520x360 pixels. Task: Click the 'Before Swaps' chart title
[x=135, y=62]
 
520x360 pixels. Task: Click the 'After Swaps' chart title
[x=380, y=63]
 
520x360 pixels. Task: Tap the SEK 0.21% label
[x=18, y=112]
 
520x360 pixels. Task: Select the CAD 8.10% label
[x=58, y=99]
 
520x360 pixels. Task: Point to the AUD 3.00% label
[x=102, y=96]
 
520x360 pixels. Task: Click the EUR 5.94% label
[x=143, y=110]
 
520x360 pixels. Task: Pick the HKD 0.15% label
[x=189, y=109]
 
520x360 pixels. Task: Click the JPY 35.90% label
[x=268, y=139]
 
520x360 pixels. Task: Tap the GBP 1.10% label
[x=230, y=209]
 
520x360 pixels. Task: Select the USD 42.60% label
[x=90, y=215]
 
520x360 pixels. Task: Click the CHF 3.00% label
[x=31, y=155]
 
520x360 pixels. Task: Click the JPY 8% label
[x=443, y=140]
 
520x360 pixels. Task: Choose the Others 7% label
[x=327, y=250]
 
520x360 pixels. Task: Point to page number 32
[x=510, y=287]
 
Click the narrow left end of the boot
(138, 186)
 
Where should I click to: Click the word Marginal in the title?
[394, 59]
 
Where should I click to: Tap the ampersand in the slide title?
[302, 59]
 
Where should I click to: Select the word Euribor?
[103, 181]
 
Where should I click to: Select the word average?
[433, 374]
=-=-=-=-=
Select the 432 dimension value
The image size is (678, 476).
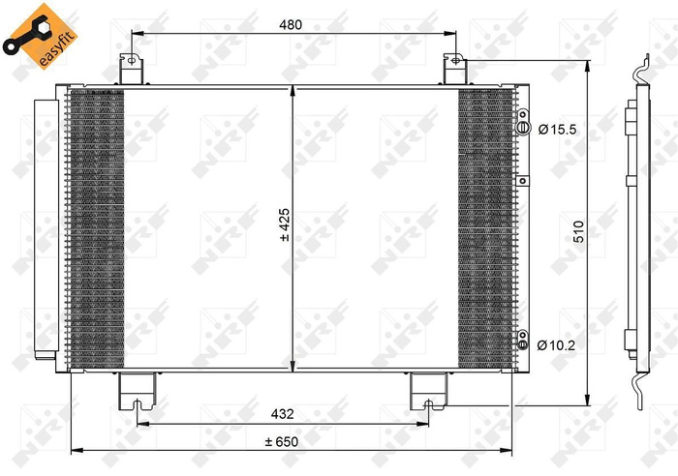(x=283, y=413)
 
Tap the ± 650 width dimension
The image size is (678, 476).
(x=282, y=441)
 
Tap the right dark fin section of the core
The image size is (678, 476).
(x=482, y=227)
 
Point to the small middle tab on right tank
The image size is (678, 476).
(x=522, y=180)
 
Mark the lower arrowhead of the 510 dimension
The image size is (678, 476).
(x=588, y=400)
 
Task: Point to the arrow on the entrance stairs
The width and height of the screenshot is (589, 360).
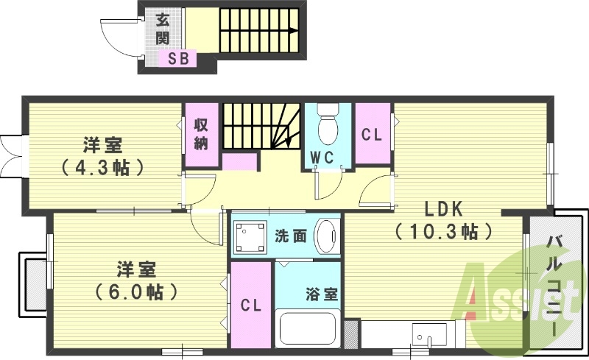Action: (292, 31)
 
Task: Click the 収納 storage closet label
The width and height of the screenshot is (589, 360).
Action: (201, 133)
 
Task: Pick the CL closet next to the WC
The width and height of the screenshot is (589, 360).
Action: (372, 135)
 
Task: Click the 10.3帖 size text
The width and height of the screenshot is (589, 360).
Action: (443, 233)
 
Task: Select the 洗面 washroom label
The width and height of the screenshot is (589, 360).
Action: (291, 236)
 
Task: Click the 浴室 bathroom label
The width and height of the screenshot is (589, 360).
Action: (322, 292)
=-=-=-=-=
## Exercise task
Please rewrite the rows from the line containing "Mark the lower arrowhead of the 510 dimension" through the line containing "Action: (322, 292)", both included, with every coordinate in the answers multiplied by 1.25 and rounded to whole numbers, halves up. Keep the requests and all other lines unchanged, and leave out the pictures.

## Solution
Mark the lower arrowhead of the 510 dimension
The image size is (678, 476).
(x=735, y=500)
 
Task: Point to the arrow on the entrance stairs
The width and height of the screenshot is (589, 360).
Action: (365, 39)
 
Task: Click the 収納 storage closet label
The width and height of the screenshot is (589, 360).
Action: (251, 166)
 
Task: Pick the CL closet next to the WC
The width and height of the screenshot is (589, 360).
Action: (465, 169)
 
Task: Click the 10.3帖 size text
The width and height of the screenshot is (589, 360).
Action: (554, 291)
 
Task: Select the 洗面 washroom label
The width and height of the screenshot is (589, 360).
Action: (364, 295)
 
Task: Click the 浴室 bathroom label
The width and height of the screenshot is (589, 360).
Action: (403, 365)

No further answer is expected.